[Stored data]
>>>

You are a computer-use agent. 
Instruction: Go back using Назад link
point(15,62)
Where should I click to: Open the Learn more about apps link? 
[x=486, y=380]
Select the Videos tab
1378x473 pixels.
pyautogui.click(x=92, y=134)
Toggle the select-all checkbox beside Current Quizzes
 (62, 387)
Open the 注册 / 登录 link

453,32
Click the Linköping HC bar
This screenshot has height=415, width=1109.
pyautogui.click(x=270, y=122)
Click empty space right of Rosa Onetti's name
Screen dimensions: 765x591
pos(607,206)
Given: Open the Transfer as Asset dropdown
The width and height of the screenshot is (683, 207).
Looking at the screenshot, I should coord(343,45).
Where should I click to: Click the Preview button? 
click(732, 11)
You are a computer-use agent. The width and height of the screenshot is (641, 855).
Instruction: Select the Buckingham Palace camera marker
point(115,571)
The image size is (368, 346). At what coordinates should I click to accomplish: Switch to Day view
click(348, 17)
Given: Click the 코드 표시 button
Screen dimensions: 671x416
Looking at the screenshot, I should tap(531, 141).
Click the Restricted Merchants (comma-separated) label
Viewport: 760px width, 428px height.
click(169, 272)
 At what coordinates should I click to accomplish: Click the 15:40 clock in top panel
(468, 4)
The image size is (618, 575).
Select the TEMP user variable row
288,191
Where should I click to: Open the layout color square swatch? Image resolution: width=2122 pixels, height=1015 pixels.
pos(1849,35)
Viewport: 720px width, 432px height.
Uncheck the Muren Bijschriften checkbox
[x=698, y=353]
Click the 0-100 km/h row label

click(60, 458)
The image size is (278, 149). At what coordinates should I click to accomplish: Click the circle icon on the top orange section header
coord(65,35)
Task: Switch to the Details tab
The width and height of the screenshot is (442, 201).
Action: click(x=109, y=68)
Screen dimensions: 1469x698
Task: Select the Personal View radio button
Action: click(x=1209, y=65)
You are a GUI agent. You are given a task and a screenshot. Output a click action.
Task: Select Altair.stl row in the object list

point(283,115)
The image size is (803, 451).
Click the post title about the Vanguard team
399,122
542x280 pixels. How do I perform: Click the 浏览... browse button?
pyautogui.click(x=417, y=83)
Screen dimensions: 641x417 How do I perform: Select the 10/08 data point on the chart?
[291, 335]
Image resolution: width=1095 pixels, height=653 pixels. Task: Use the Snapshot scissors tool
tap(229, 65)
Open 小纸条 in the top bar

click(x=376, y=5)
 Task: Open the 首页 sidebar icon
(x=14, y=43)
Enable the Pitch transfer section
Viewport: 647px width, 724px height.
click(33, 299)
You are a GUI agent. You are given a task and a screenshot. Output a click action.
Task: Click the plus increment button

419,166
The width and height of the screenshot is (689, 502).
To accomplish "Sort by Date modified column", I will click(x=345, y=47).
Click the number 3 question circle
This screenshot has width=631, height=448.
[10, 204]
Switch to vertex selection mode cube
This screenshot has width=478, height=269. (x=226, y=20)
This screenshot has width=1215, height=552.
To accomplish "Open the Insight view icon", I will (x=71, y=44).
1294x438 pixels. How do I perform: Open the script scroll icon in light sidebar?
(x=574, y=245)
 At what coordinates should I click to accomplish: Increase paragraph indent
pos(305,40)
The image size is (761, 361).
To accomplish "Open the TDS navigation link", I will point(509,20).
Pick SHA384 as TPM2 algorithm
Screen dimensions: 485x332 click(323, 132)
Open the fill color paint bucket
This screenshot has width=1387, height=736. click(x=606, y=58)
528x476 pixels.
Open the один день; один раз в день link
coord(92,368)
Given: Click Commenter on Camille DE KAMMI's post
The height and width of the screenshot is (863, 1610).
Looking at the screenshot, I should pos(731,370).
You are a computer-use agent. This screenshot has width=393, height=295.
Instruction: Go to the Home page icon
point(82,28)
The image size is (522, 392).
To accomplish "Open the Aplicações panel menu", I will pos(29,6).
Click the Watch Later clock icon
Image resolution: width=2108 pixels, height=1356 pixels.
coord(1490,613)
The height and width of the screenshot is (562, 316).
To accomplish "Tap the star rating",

<<<

> Directions
Print all of the entries exactly as they are written.

> Solution for this exercise
You are a computer-use agent. 
Instruction: Go back using Назад link
point(15,62)
Where should I click to: Open the Learn more about apps link? 
[x=486, y=380]
Select the Videos tab
1378x473 pixels.
pyautogui.click(x=92, y=134)
Toggle the select-all checkbox beside Current Quizzes
 (62, 387)
Open the 注册 / 登录 link

453,32
Click the Linköping HC bar
This screenshot has height=415, width=1109.
pyautogui.click(x=270, y=122)
Click empty space right of Rosa Onetti's name
Screen dimensions: 765x591
pos(607,206)
Given: Open the Transfer as Asset dropdown
The width and height of the screenshot is (683, 207).
Looking at the screenshot, I should coord(343,45).
Where should I click to: Click the Preview button? 
click(732, 11)
You are a computer-use agent. The width and height of the screenshot is (641, 855).
Instruction: Select the Buckingham Palace camera marker
point(115,571)
The image size is (368, 346). At what coordinates should I click to accomplish: Switch to Day view
click(348, 17)
Given: Click the 코드 표시 button
Screen dimensions: 671x416
Looking at the screenshot, I should tap(531, 141).
Click the Restricted Merchants (comma-separated) label
Viewport: 760px width, 428px height.
click(169, 272)
 At what coordinates should I click to accomplish: Click the 15:40 clock in top panel
(468, 4)
The image size is (618, 575).
Select the TEMP user variable row
288,191
Where should I click to: Open the layout color square swatch? Image resolution: width=2122 pixels, height=1015 pixels.
pos(1849,35)
Viewport: 720px width, 432px height.
Uncheck the Muren Bijschriften checkbox
[x=698, y=353]
Click the 0-100 km/h row label

click(60, 458)
The image size is (278, 149). At what coordinates should I click to accomplish: Click the circle icon on the top orange section header
coord(65,35)
Task: Switch to the Details tab
The width and height of the screenshot is (442, 201).
Action: click(x=109, y=68)
Screen dimensions: 1469x698
Task: Select the Personal View radio button
Action: click(x=1209, y=65)
You are a GUI agent. You are given a task and a screenshot. Output a click action.
Task: Select Altair.stl row in the object list

point(283,115)
The image size is (803, 451).
Click the post title about the Vanguard team
399,122
542x280 pixels. How do I perform: Click the 浏览... browse button?
pyautogui.click(x=417, y=83)
Screen dimensions: 641x417 How do I perform: Select the 10/08 data point on the chart?
[291, 335]
Image resolution: width=1095 pixels, height=653 pixels. Task: Use the Snapshot scissors tool
tap(229, 65)
Open 小纸条 in the top bar

click(x=376, y=5)
 Task: Open the 首页 sidebar icon
(x=14, y=43)
Enable the Pitch transfer section
Viewport: 647px width, 724px height.
click(33, 299)
You are a GUI agent. You are given a task and a screenshot. Output a click action.
Task: Click the plus increment button

419,166
The width and height of the screenshot is (689, 502).
To accomplish "Sort by Date modified column", I will click(x=345, y=47).
Click the number 3 question circle
This screenshot has width=631, height=448.
[10, 204]
Switch to vertex selection mode cube
This screenshot has width=478, height=269. (x=226, y=20)
This screenshot has width=1215, height=552.
To accomplish "Open the Insight view icon", I will (x=71, y=44).
1294x438 pixels. How do I perform: Open the script scroll icon in light sidebar?
(x=574, y=245)
 At what coordinates should I click to accomplish: Increase paragraph indent
pos(305,40)
The image size is (761, 361).
To accomplish "Open the TDS navigation link", I will point(509,20).
Pick SHA384 as TPM2 algorithm
Screen dimensions: 485x332 click(323, 132)
Open the fill color paint bucket
This screenshot has width=1387, height=736. click(x=606, y=58)
528x476 pixels.
Open the один день; один раз в день link
coord(92,368)
Given: Click Commenter on Camille DE KAMMI's post
The height and width of the screenshot is (863, 1610).
Looking at the screenshot, I should pos(731,370).
You are a computer-use agent. This screenshot has width=393, height=295.
Instruction: Go to the Home page icon
point(82,28)
The image size is (522, 392).
To accomplish "Open the Aplicações panel menu", I will pos(29,6).
Click the Watch Later clock icon
Image resolution: width=2108 pixels, height=1356 pixels.
coord(1490,613)
The height and width of the screenshot is (562, 316).
To accomplish "Tap the star rating",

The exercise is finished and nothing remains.